> REQUIREMENTS
Render the records below as a numbered list, skipping blank lines and leaving out the pictures.

> DATA FOR THIS TASK
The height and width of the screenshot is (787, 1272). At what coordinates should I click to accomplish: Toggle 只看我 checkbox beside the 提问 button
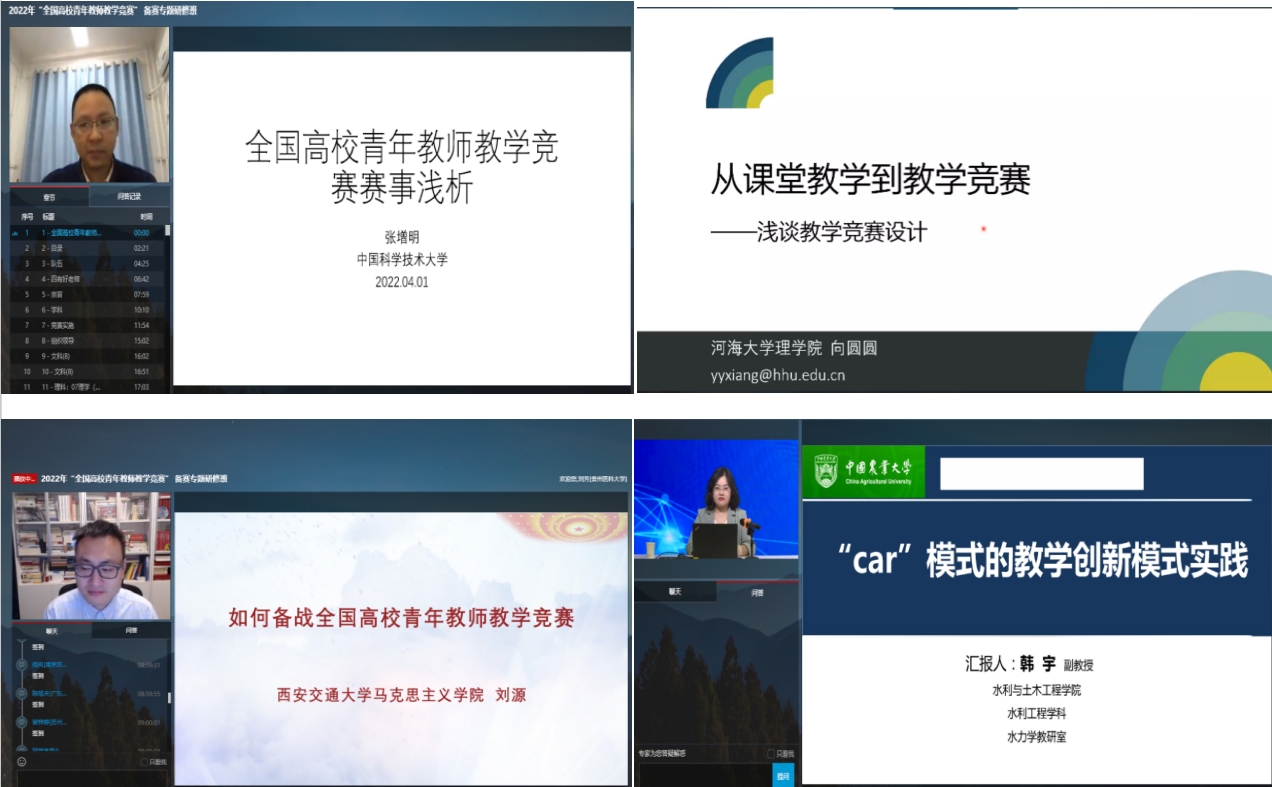coord(770,754)
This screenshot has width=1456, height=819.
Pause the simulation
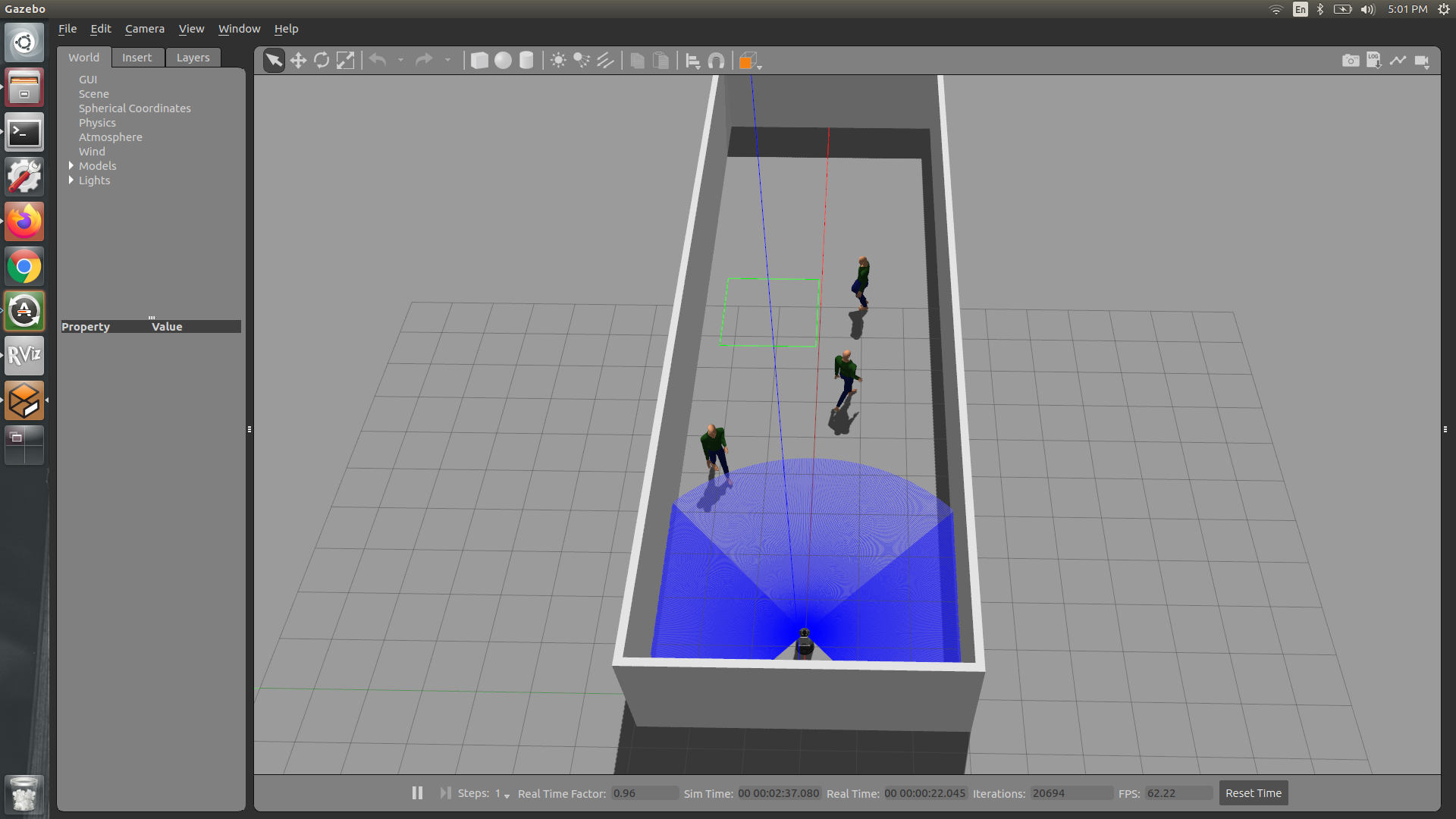coord(417,793)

> ANSWER TO THIS PROBLEM
1. The height and width of the screenshot is (787, 1272). At what coordinates should I click to accomplish: Toggle 只看我 checkbox beside the 提问 button
2. coord(770,754)
3. This screenshot has width=1456, height=819.
4. Pause the simulation
5. coord(417,793)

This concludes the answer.